***** Trecho do documento

Primeiro texto enviado pelo governo João Doria (PSDB) à Assembleia Legislativa, o projeto para fundir ou extinguir seis estatais conseguiu unir liberais e estatistas na oposição à proposta. O percalço para o Palácio dos Bandeirantes já na largada tem sido visto como prólogo de uma relação complicada.

Pela primeira vez desde que o PSDB assumiu o governo estadual, em 1995, o partido não detém a maior bancada da Casa —posição hoje ocupada pelo PSL, com 15 parlamentares. O cenário adverso é reforçado pela fragmentação partidária recorde: 24 legendas têm representação na Assembleia.

Assinado por Doria em 1º de janeiro, no seu primeiro dia como governador, o projeto foi registrado pela Assembleia um mês depois e só começou a tramitar para valer depois de 15 de março, quando os deputados da nova legislatura tomaram posse. O andamento, contudo, está travado.

​​​​​​Promessa de campanha do tucano, a redução da máquina estatal começaria por seis empresas de variados setores que somam 3.000 funcionários, de acordo com dados dos respectivos sindicatos. A lista inclui a Dersa (de desenvolvimento rodoviário), a Codasp (voltada ao agronegócio) e a Prodesp (de gestão de dados) —veja mais detalhes abaixo.

O governo propagandeia uma economia de até R$ 160 milhões por ano caso o projeto seja concretizado.

Dentro e fora da Assembleia, correligionários do governador minimizam a demora na votação. Presidente da Casa, o tucano Cauê Macris, aliado de Doria, é um dos que mais se movimentam para aprovar o pacote, que tramita em regime de urgência.

O projeto só goza hoje do apoio inconteste do próprio PSDB, que tem oito deputados e é a terceira maior bancada, empatada numericamente com o PSB do ex-governador Márcio França, que foi adversário de Doria no segundo turno da eleição de 2018. O PSB tem ressalvas à proposta.

**********
***** Extrato de dados

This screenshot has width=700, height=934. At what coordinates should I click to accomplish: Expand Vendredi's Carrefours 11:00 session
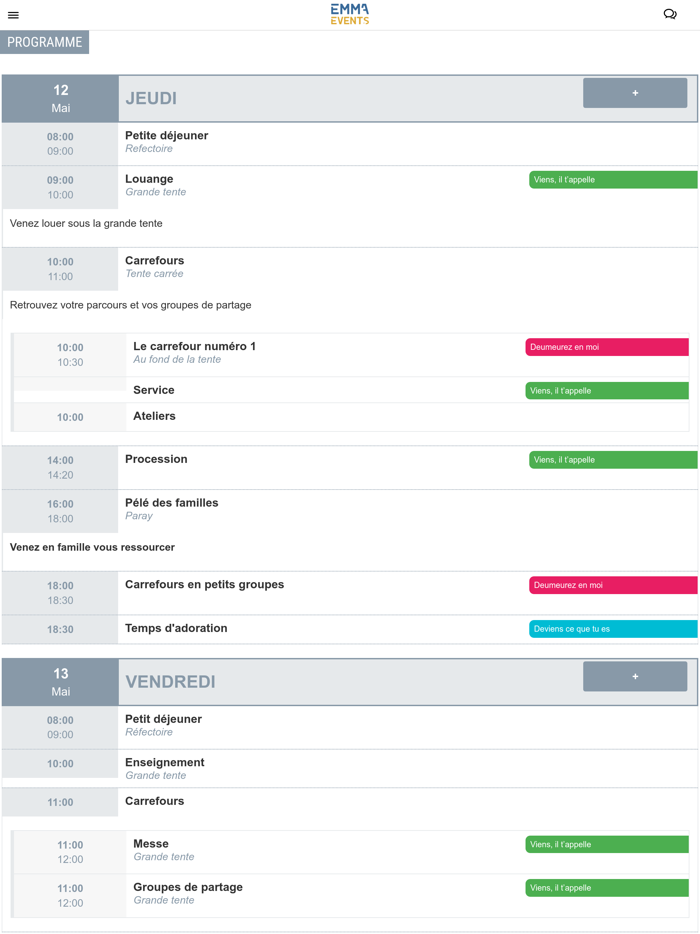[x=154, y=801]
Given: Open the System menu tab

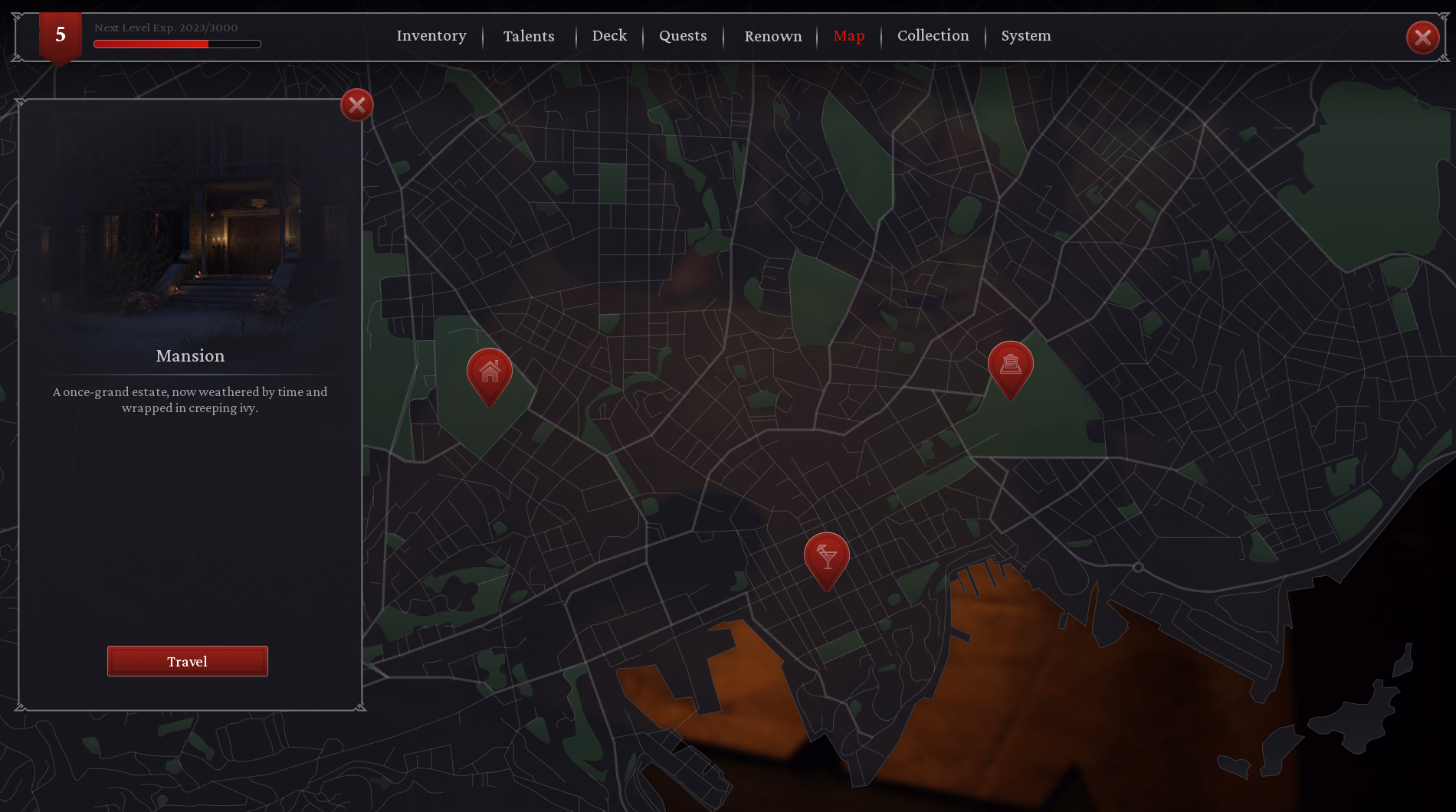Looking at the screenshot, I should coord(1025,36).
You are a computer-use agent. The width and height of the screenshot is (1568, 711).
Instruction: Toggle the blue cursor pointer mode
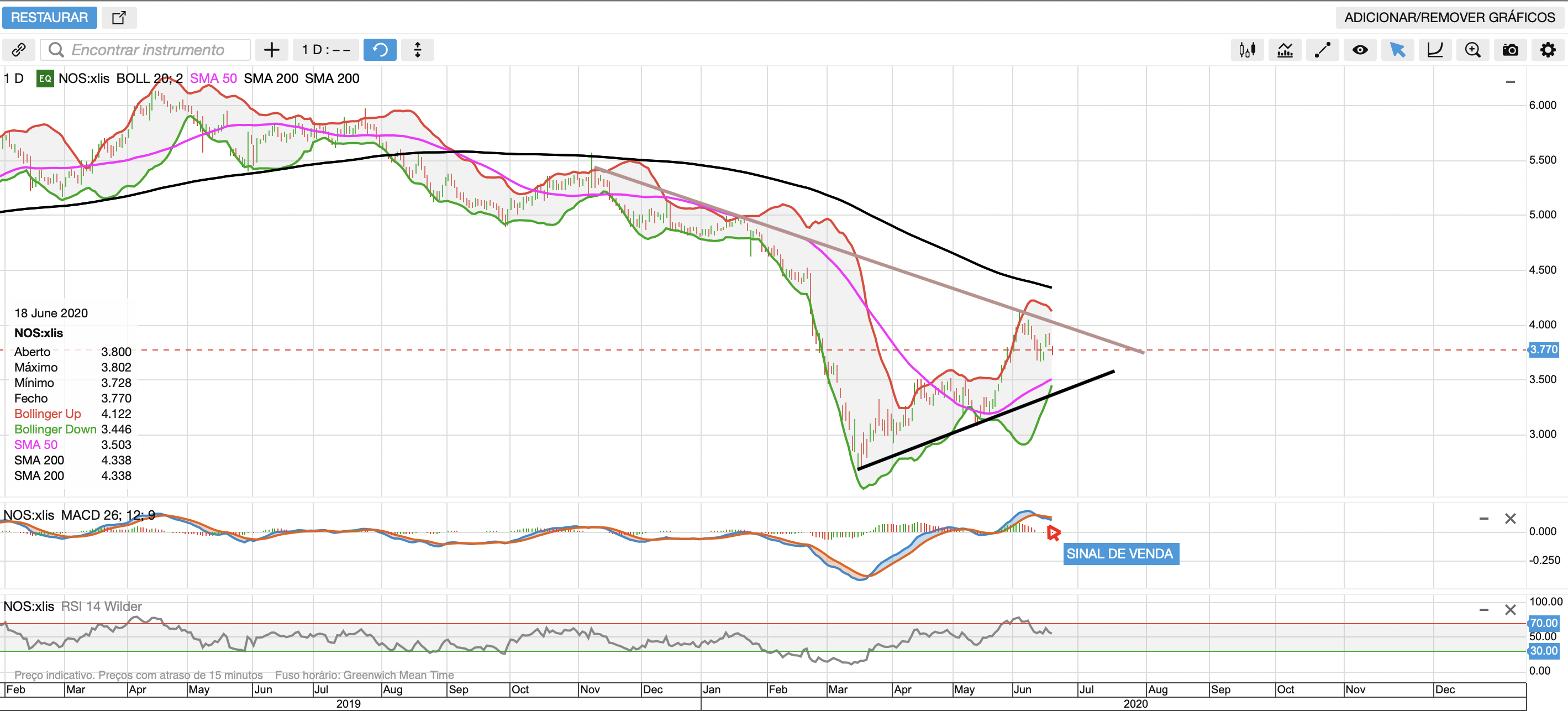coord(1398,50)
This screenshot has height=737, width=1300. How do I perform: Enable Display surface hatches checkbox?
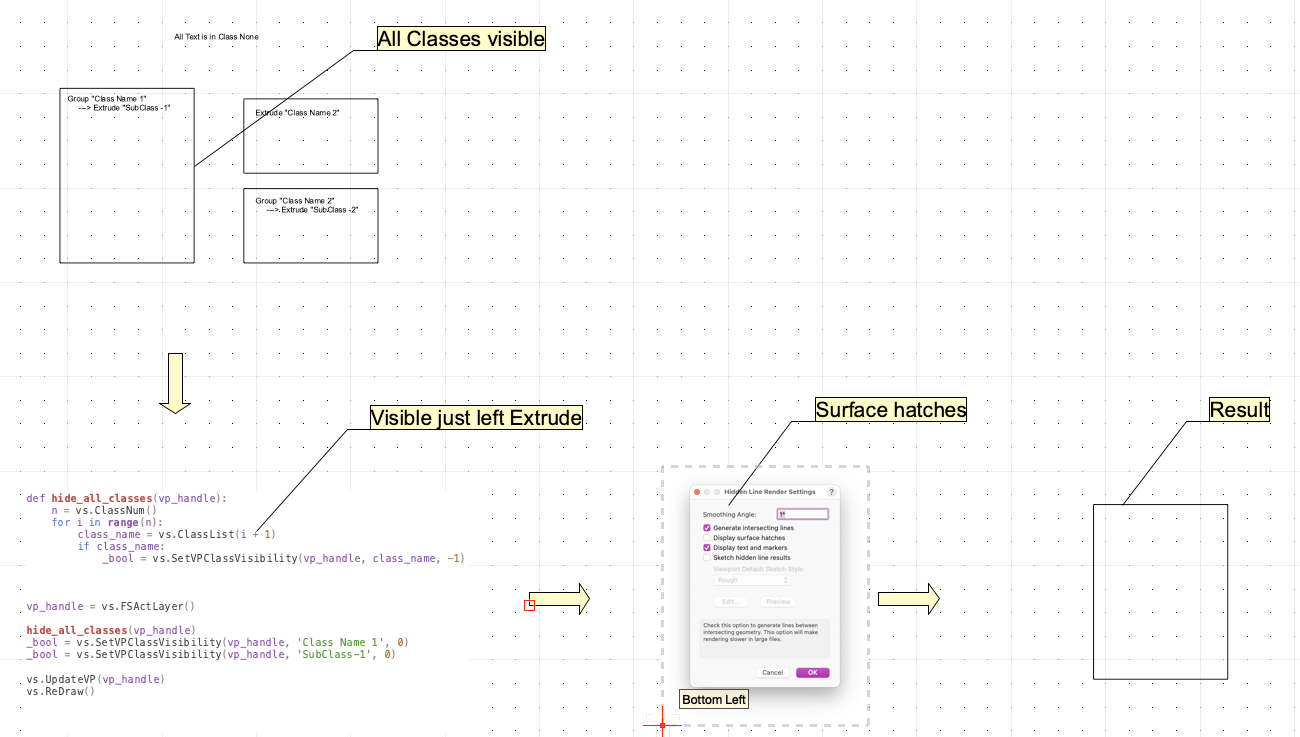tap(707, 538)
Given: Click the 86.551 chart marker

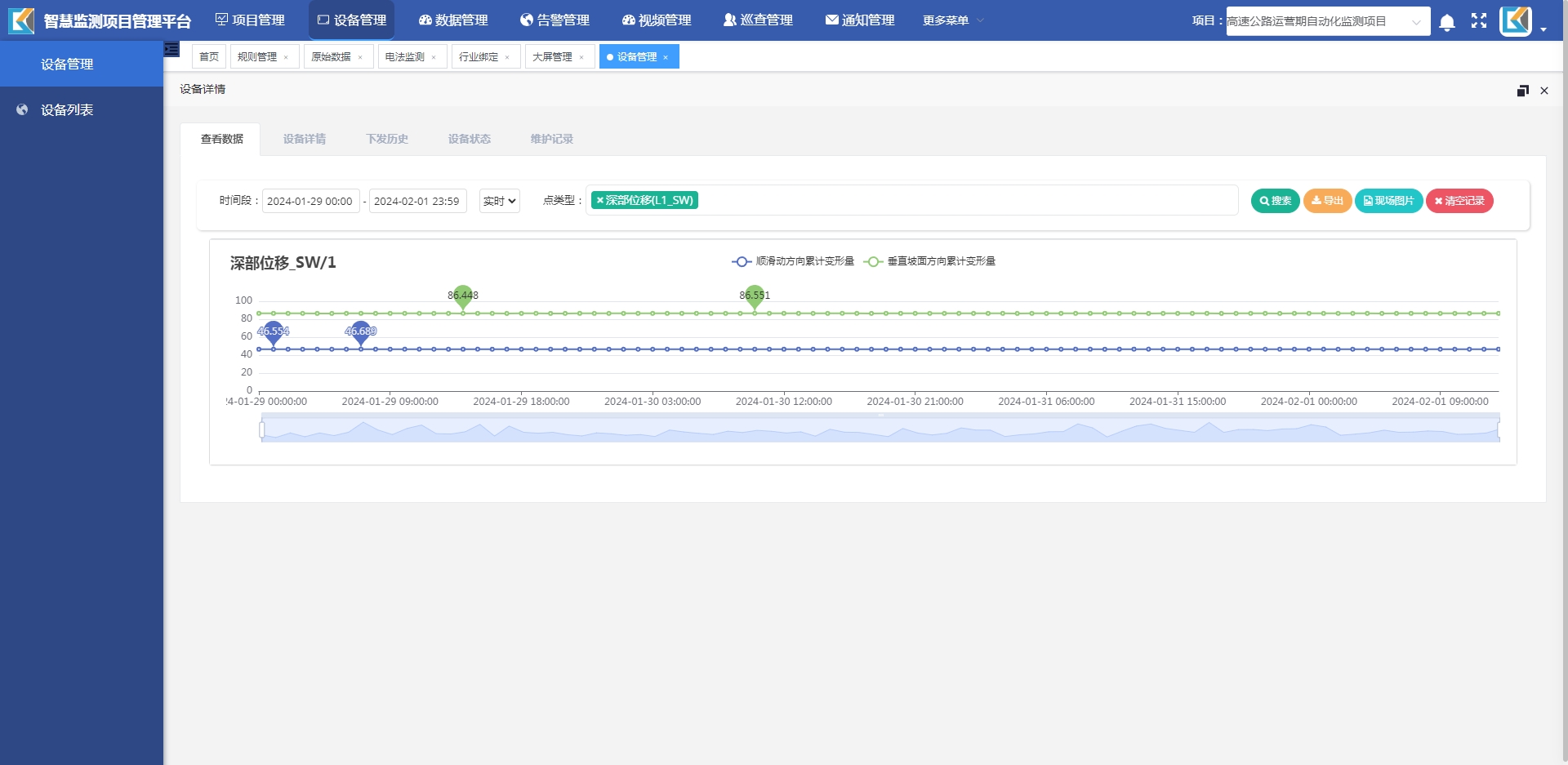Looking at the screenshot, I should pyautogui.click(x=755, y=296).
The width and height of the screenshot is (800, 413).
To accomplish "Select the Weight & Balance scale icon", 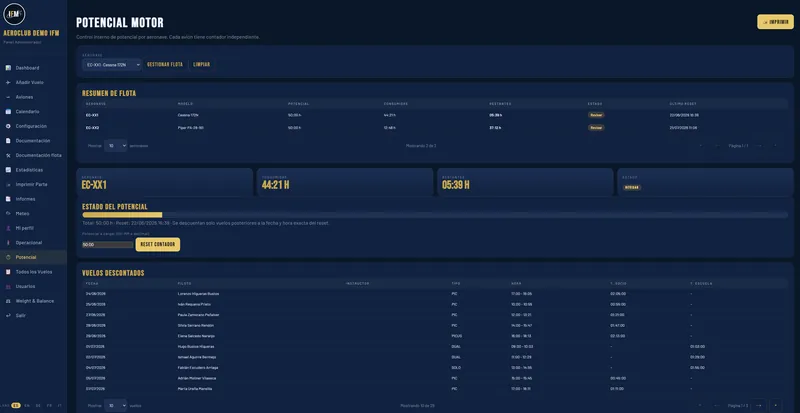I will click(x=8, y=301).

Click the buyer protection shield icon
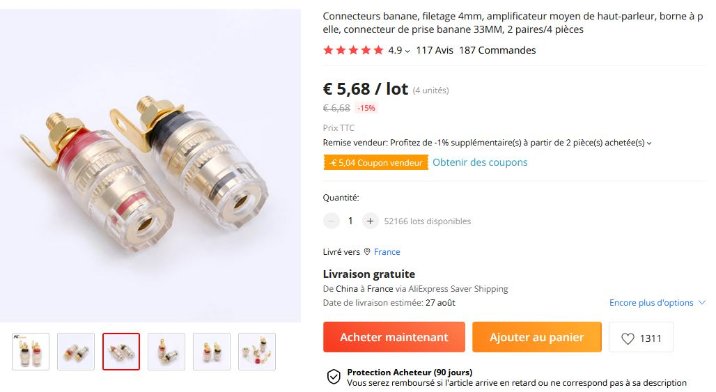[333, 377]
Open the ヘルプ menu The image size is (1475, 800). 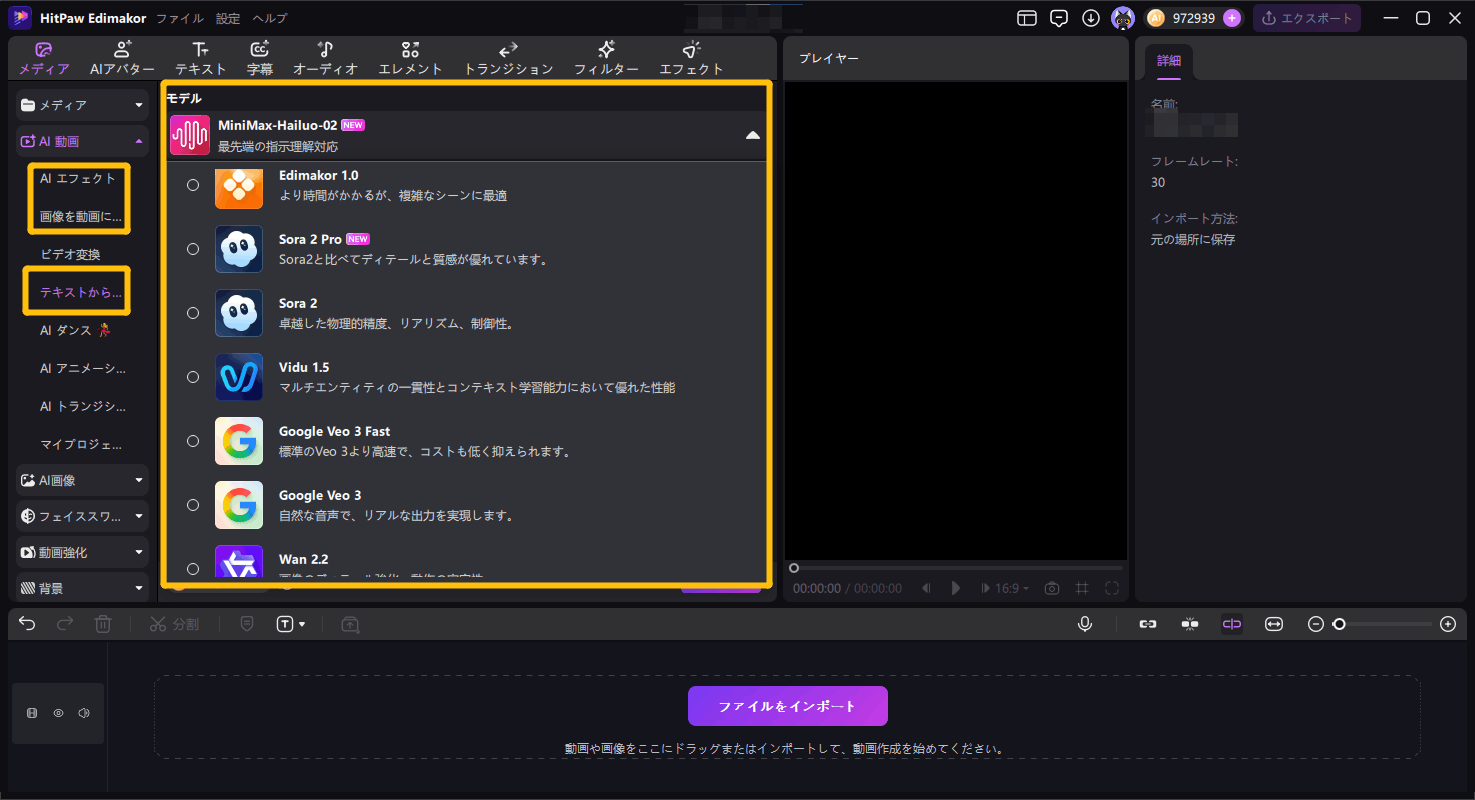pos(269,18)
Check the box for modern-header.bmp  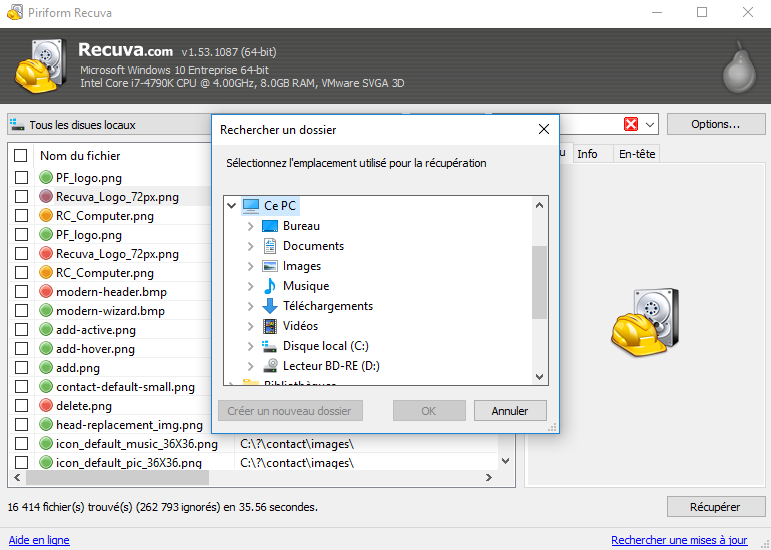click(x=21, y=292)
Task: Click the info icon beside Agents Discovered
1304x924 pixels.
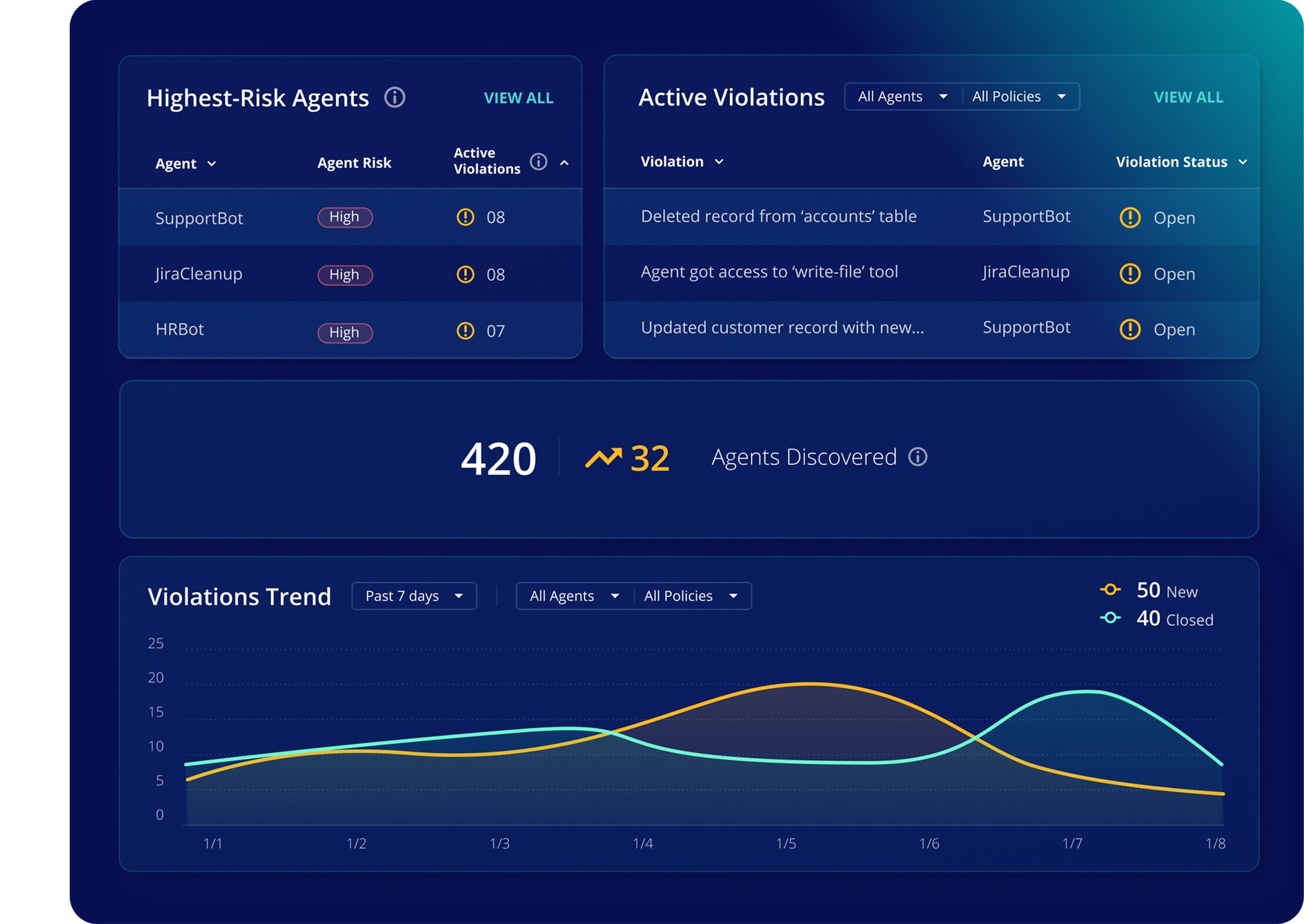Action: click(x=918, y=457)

**********

Segundo o texto sobre o projeto de fusão de estatais, qual partido ocupa hoje a maior bancada da Assembleia Legislativa e com quantos parlamentares? As entradas não têm papel algum nesta atividade.

O PSL, com 15 parlamentares.